Before History Was Written, It Was a Story
From Rome, the Eternal City, where every stone seems to remember.
I have returned to Rome.
Some years ago, I spent three weeks here learning the language—although perhaps I was also learning something less easily translated: how to linger, how to notice, how to allow life to unfold without immediately asking it to become productive.
Now, walking these streets again, Rome feels both familiar and impossible to fully know.
Morning light rests on ochre walls. Vespas hum through narrow streets. Conversations rise from café tables like music. In the evening, glasses of red wine catch the last gold of the sun, while buildings that have witnessed centuries remain quietly in place.

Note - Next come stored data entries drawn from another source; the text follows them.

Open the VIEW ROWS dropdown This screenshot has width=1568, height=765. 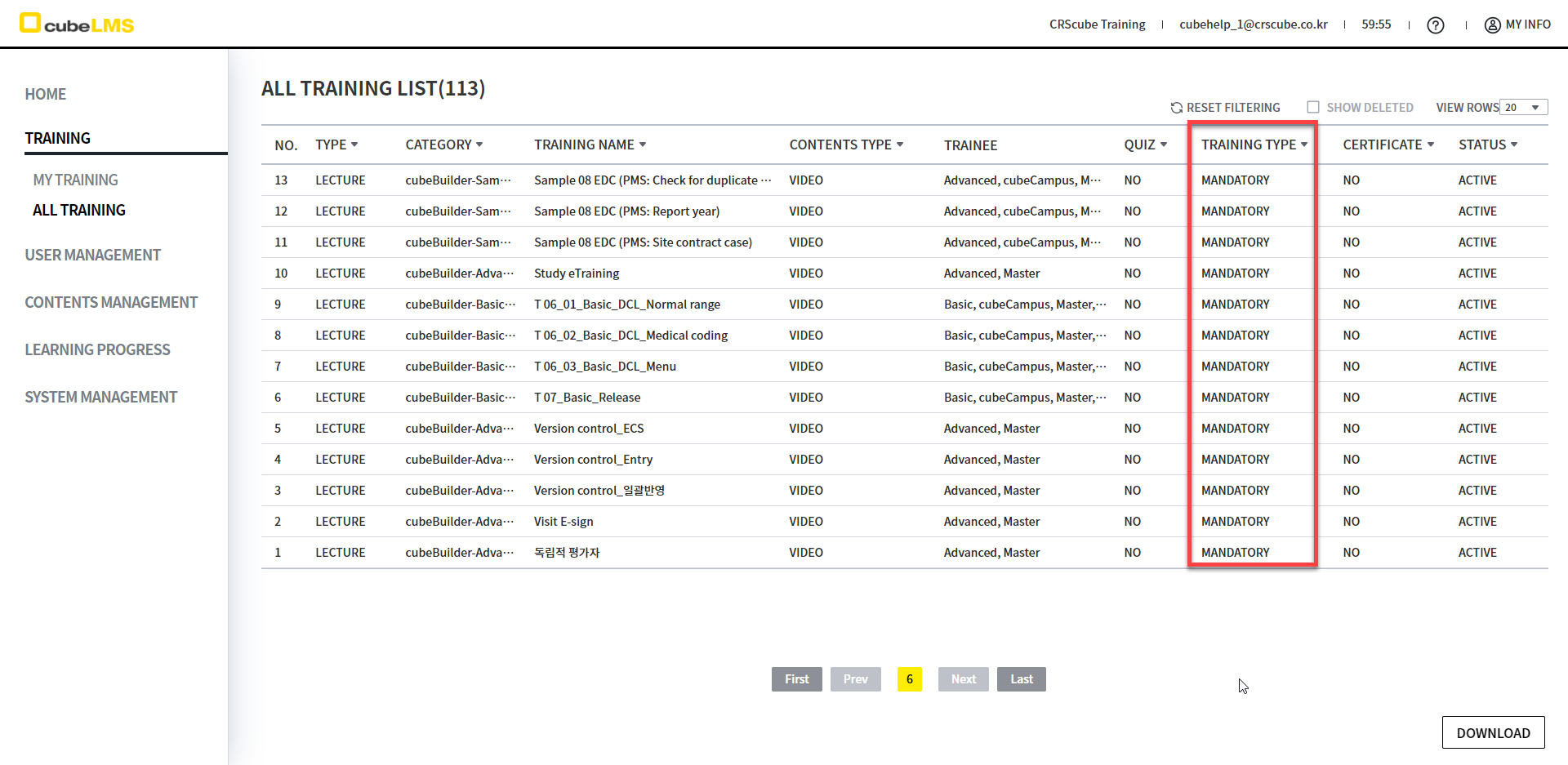(x=1524, y=108)
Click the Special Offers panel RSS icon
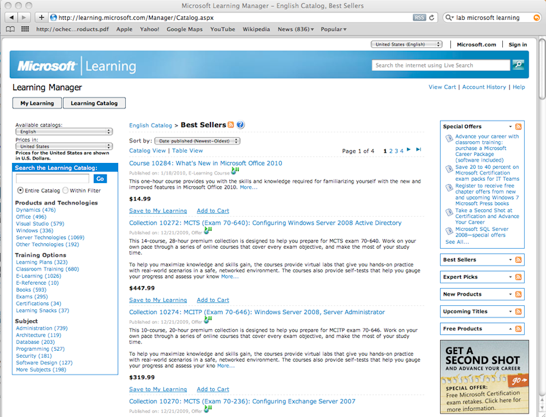546x417 pixels. click(x=518, y=126)
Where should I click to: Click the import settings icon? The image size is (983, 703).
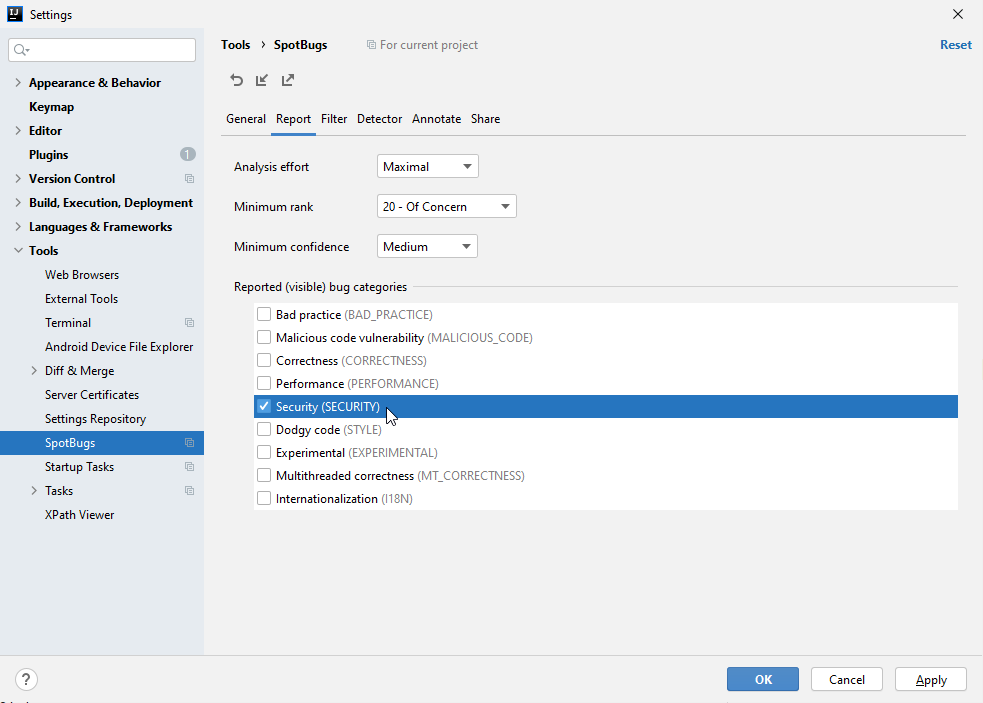point(263,80)
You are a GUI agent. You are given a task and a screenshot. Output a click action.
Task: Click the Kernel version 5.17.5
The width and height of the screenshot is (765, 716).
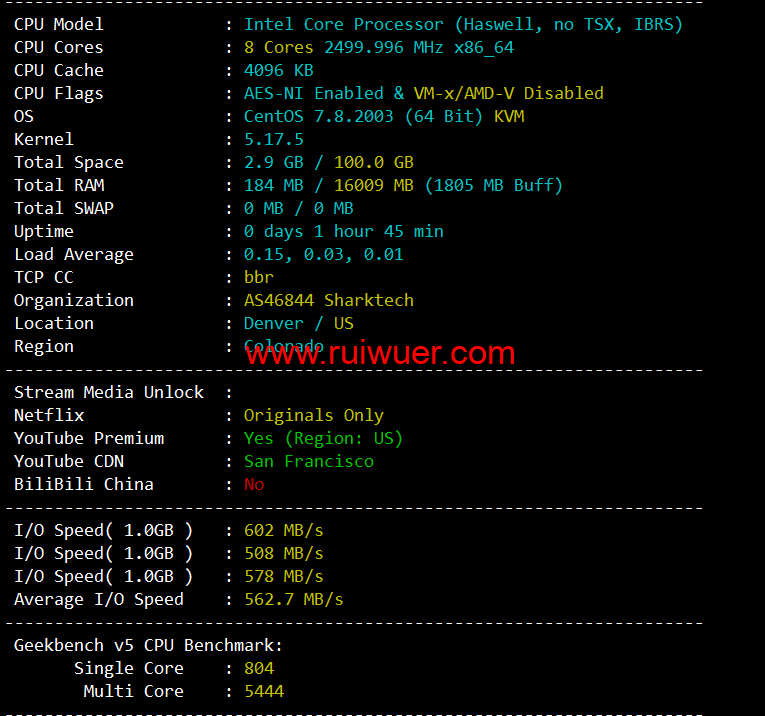(274, 139)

This is Bella Italia: beautiful not because it is polished, but because it is layered.
Here, the past is never entirely past.
Story and history share an ancient path
The English word story is closely related to history.
Story entered Middle English through the Anglo-French words estoire and estorie, which could mean a chronicle, an account, or a history. These words came from the Latin historia: an account, narrative, tale, or record of past events. Further back, the Greek historia referred to learning or knowing through inquiry.
So, story did not begin as something separate from knowledge.
A story was a way of knowing.
It was an account of what had happened, what had been witnessed, what had been discovered, and what a community believed was important enough to remember.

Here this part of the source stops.